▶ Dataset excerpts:
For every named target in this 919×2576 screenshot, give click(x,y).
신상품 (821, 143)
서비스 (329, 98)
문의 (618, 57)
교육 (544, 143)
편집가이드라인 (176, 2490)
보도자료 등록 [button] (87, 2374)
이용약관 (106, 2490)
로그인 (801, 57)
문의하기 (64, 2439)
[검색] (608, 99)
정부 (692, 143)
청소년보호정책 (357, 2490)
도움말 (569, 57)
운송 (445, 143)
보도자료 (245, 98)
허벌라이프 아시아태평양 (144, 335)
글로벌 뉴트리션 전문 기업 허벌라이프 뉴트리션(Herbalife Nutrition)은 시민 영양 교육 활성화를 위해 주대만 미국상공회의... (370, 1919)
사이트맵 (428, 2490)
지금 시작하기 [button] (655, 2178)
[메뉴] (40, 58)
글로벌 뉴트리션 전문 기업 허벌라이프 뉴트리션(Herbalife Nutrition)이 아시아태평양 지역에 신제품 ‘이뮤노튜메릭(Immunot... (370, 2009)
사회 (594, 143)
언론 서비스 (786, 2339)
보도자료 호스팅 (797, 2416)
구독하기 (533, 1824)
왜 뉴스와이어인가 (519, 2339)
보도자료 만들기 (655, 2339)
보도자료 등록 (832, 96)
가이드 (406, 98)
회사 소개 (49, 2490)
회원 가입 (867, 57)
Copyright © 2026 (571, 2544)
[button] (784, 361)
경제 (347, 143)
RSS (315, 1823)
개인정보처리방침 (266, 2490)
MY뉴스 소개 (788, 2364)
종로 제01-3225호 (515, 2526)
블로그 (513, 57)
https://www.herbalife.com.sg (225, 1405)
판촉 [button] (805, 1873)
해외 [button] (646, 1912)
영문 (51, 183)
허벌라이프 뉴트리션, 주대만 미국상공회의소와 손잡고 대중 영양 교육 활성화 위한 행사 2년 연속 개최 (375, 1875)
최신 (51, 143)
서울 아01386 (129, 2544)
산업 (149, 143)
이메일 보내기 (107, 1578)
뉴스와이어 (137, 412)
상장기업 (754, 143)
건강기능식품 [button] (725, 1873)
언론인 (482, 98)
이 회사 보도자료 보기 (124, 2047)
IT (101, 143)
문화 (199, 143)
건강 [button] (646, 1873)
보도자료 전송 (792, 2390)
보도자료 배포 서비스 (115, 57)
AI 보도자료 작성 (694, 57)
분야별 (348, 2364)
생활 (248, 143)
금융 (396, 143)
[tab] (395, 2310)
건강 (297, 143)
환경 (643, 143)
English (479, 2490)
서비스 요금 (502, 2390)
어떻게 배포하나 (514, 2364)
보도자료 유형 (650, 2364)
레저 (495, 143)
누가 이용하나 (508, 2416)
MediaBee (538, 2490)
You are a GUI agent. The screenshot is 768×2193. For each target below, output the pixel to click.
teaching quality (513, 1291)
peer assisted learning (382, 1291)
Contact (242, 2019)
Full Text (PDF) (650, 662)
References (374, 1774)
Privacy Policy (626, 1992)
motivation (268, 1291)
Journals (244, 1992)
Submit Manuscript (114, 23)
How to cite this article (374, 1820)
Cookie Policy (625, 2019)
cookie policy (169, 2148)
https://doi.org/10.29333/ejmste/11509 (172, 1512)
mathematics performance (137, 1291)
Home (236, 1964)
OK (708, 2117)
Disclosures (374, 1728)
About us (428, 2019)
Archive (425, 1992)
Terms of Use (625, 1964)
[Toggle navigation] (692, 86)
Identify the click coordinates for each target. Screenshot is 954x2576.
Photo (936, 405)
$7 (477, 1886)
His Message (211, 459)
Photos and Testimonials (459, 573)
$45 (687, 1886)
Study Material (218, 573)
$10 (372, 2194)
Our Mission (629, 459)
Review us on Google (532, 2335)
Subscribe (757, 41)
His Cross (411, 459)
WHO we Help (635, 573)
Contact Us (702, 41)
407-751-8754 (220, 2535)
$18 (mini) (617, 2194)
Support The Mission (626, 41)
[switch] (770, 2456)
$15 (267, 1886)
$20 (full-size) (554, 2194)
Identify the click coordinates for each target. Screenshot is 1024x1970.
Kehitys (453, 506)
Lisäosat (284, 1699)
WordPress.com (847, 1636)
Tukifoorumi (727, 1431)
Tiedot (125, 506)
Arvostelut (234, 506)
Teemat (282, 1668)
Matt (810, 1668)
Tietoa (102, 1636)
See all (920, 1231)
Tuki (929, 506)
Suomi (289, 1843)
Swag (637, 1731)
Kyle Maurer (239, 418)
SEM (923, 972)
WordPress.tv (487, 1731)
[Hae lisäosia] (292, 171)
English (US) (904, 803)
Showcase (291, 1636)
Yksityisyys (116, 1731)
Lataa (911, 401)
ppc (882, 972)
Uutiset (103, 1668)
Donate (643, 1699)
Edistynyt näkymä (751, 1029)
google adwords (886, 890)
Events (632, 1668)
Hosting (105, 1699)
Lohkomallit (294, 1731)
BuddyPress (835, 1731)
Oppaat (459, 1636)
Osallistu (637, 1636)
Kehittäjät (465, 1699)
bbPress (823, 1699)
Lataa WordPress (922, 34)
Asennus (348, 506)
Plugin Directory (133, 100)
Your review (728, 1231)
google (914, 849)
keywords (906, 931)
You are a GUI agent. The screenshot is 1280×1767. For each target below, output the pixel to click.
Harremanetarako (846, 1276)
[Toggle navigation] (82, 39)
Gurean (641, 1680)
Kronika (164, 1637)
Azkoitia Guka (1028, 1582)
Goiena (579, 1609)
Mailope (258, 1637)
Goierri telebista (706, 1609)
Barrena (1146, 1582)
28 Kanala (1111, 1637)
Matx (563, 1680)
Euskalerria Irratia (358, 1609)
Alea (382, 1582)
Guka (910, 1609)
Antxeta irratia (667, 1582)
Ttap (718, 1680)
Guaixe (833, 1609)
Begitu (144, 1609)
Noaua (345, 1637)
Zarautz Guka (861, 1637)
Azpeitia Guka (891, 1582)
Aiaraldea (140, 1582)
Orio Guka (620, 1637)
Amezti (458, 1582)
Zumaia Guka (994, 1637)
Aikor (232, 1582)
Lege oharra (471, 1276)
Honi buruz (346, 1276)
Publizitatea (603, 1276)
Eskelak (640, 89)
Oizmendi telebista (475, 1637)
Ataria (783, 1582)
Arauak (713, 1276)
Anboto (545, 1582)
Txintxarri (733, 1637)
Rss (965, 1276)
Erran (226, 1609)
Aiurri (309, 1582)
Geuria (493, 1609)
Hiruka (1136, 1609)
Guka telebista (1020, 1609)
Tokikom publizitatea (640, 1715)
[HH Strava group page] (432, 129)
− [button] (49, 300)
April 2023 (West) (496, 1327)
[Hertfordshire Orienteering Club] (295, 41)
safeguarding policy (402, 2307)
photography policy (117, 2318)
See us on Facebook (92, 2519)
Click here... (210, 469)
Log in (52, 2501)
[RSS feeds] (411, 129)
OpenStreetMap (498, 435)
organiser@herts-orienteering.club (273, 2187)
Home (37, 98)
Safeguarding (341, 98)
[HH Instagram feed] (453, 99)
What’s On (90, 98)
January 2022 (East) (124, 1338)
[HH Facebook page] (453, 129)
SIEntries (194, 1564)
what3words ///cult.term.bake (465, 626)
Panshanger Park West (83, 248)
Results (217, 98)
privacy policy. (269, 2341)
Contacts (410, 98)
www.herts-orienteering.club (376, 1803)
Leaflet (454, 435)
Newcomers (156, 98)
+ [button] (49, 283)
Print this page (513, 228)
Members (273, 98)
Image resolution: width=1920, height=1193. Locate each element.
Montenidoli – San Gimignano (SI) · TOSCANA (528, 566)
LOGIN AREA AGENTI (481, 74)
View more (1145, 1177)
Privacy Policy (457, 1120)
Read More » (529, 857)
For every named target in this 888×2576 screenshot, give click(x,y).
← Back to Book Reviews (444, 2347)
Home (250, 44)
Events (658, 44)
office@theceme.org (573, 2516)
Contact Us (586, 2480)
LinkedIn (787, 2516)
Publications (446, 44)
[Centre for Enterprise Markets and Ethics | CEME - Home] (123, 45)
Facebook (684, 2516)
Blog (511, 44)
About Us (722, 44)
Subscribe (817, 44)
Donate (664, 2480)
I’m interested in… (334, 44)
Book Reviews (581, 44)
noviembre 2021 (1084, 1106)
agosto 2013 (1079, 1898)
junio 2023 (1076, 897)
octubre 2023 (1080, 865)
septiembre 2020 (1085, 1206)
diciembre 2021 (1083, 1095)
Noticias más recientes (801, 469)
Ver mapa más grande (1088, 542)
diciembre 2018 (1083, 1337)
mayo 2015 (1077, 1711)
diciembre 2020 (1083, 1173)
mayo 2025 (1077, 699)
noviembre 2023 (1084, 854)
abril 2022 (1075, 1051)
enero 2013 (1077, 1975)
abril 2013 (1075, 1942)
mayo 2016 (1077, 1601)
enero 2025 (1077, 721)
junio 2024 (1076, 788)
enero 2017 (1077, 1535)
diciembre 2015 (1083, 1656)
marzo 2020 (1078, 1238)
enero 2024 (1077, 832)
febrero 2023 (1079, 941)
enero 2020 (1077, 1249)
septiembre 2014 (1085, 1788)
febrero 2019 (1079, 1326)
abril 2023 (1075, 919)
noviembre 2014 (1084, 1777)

▶ What is expected: What are the lines, exactly as written above, from the line with "Euskalerria Irratia (358, 1609)" to the line with "Lege oharra (471, 1276)", both included? Output only those.

▶ Exercise answer:
Euskalerria Irratia (358, 1609)
Alea (382, 1582)
Guka (910, 1609)
Antxeta irratia (667, 1582)
Ttap (718, 1680)
Guaixe (833, 1609)
Begitu (144, 1609)
Noaua (345, 1637)
Zarautz Guka (861, 1637)
Azpeitia Guka (891, 1582)
Aiaraldea (140, 1582)
Orio Guka (620, 1637)
Amezti (458, 1582)
Zumaia Guka (994, 1637)
Aikor (232, 1582)
Lege oharra (471, 1276)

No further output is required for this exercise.